◆ Исходный текст
⁂

И потом, мы ведь следим за новостями из России, знаем о новых законах и прочем, но отсюда очень трудно понять, чему можно верить, — отчасти поэтому мы и решили поехать. Я как-то был в Москве с концертом, и кто-то позвал меня на экодемонстрацию против вырубки леса и строительства на его месте шоссе.

— Это место не Химки называлось?

— Кажется, да. Протестующих было совсем мало, и нас окружили какие-то люди — из секретной службы или уж не знаю откуда — в общем, нам потом пришлось разделиться и по отдельности возвращаться по домам. Это было шесть лет назад, и уже тогда мы слышали истории о том, как «накрывают» панк-концерты, о том, что людям, которые как-то выделяются, например, своим цветом кожи или сексуальной ориентацией, достается от неонацистов — или как вы их называете? — и что полиция, насколько я понял, закрывает на все это глаза. Конечно, нам тут многие, в том числе люди из ЛГБТ-сообщества, говорили, что мы должны бойкотировать концерт в Москве. Но, во-первых, только приехав в Россию, можно услышать реальные истории и увидеть все своими глазами, а во-вторых, бойкот уместен, если речь идет об экономике, нефти и так далее, но не о музыке. Музыка должна быть всегда доступна людям и независима от власти.

⁂

◆ Предоставленные материалы
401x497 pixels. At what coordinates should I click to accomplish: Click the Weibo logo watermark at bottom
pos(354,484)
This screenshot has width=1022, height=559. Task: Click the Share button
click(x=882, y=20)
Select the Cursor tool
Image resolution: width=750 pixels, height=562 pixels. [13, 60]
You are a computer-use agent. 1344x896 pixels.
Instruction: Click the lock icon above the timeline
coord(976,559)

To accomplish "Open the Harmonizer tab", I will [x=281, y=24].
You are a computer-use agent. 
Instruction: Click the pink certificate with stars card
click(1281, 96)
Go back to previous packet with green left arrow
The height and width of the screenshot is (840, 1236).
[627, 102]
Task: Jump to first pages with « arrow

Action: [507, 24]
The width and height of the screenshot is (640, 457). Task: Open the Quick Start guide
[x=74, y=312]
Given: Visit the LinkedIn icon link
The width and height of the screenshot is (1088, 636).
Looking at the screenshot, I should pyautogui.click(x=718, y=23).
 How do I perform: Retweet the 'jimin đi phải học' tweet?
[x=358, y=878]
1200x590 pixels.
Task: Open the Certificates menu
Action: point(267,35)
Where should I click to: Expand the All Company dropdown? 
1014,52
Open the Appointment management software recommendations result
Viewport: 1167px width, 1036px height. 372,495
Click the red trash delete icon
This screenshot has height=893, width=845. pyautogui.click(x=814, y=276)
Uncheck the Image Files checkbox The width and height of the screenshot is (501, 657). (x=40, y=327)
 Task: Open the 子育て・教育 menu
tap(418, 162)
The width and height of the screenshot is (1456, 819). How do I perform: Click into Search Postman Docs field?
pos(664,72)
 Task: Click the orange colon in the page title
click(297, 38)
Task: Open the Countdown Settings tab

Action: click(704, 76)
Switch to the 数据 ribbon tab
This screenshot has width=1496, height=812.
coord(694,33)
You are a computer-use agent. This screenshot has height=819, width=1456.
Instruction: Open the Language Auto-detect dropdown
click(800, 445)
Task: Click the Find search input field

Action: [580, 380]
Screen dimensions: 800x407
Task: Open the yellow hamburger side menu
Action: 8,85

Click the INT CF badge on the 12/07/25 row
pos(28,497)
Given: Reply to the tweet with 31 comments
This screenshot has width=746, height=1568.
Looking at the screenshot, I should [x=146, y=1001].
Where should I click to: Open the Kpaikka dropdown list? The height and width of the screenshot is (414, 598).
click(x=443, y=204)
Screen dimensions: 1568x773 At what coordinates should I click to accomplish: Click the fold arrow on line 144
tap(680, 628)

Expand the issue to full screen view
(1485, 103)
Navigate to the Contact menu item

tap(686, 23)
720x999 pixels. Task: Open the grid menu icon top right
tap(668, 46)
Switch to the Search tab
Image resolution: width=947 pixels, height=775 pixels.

⁂

◆ Требования к заданиям
1. Ответьте по исходному тексту на вопросы:
(a) В каком городе говорящий был с концертом?
(b) Сколько лет назад, по его словам, это было?
(c) Какой, по его мнению, всегда должна быть музыка?
2. Перепишите из исходного текста всё от слов «И потом, мы» и до слов «его месте шоссе.», заменив «экодемонстрацию» на «акцию протеста».

◆ Письменные ответы
1.
(a) В Москве.
(b) Шесть лет назад.
(c) Всегда доступной людям и независимой от власти.

2.
И потом, мы ведь следим за новостями из России, знаем о новых законах и прочем, но отсюда очень трудно понять, чему можно верить, — отчасти поэтому мы и решили поехать. Я как-то был в Москве с концертом, и кто-то позвал меня на акцию протеста против вырубки леса и строительства на его месте шоссе.